2. Supported task types:
|
Data Integration | Offline Sync | Yes |
EMR | Hive SQL | Yes |
| Spark SQL | Yes |
| PySpark | Yes |
| Spark | Yes |
| MapReduce | Yes |
| Impala | Yes |
| Trino | Yes |
| StarRocks | Yes |
DLC | DLC SQL | Yes |
| DLC Spark | Yes |
| DLC PySpark | Yes |
TDSQL | TDSQL PostgreSQL | Yes |
TCHouse | TCHouse-P | Yes |
| TCHouse-X | Yes |
| TCHouse-X SQL | Yes |
common | Python | Yes |
| Shell | Yes |
| JDBC SQL | Yes |
| Kettle | Yes |
| branch node | No |
| merge node | No |
| Explore Notebook | No |
| For-each | No |
| SSH | Yes |
Cross-workflow | Cross-workflow node | Yes |
Import Task
1. Select Create Import Task in the top-left corner, upload the exported compression package in the pop-up dialog box, and click File Verification to validate the format and content of the import file. After successful verification, fill in the import instructions and click Start Importing.

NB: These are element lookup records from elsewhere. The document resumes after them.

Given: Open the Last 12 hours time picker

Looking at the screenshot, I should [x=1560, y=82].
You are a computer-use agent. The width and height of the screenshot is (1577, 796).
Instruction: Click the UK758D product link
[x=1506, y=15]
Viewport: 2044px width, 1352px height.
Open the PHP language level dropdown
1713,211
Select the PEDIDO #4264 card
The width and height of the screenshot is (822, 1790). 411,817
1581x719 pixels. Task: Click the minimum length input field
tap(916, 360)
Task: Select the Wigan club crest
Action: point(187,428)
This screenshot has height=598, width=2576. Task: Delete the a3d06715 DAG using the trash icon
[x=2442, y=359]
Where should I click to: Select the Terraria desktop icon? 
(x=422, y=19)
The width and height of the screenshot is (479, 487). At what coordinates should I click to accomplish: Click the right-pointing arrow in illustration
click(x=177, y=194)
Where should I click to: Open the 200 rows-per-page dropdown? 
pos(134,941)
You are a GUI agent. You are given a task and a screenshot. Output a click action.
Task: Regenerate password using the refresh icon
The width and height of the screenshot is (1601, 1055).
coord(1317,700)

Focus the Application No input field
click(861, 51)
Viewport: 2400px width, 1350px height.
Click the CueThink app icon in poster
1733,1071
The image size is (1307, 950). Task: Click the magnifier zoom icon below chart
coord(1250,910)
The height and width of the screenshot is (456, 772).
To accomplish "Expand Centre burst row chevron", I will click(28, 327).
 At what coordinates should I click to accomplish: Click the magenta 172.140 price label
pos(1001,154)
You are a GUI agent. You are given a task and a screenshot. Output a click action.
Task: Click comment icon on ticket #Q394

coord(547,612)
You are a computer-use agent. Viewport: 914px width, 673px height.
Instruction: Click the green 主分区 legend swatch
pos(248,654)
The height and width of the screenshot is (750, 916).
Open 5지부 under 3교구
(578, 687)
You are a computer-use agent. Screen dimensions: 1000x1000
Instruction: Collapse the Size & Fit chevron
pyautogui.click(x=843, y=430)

2. Map the configuration items required for tasks in the source project to the target project. The content to be configured includes the storage-compute engine, system source, custom definition source, queue information, and execution resource group. For example:
The configuration item for a certain PySpark task in the source project is the EMR engine, so select the corresponding EMR engine in the target project to map.
The configuration item for a certain Hive SQL task in the source project is a Hive data source, so select a corresponding Hive data source in the target project to map.
Optional parameters when importing include:
|
Duplicated name policy | If a task, project parameter, functions and other objects with the same name exist in the target project, set a policy for each object by selecting "overwrite" or "skip". |
Task Submission Policy | Set the submission strategy for the import job Do not submit all: After importing a task, it is set to submit none by default, and the user must manually submit it. Submit all: After importing a task, scheduled tasks in the source project will take effect dynamically in the next scheduling cycle, and unscheduled tasks will automatically start scheduling. Note: Data Integration - Real-time synchronization tasks do not currently support autocommit. Tasks must be manually submitted after import. |
Owner Policy | Set the owner for the imported task: Default: Preferentially use the original owner of the import objects as the owner after import. If the original owner does not exist in the target project, use the task runner as the owner after import. Task runner: Use the task runner as the owner of the import objects. Designated sub-account: Assign a sub-account as the owner of the import objects. The sub-account needs to be a member of the current project. |
3. Choose to import objects and click Next.
4. After confirming the preview is correct, click "start importing". The pop-up dialog box will show the import status.
5. After the import is complete, you can view the import result:
View the import status in the import result, including successful import, import failure, and partially successful. You can view the total count, number of successes, and failure count separately.
Support viewing import details. If the import status is failed, you can view the failure reason.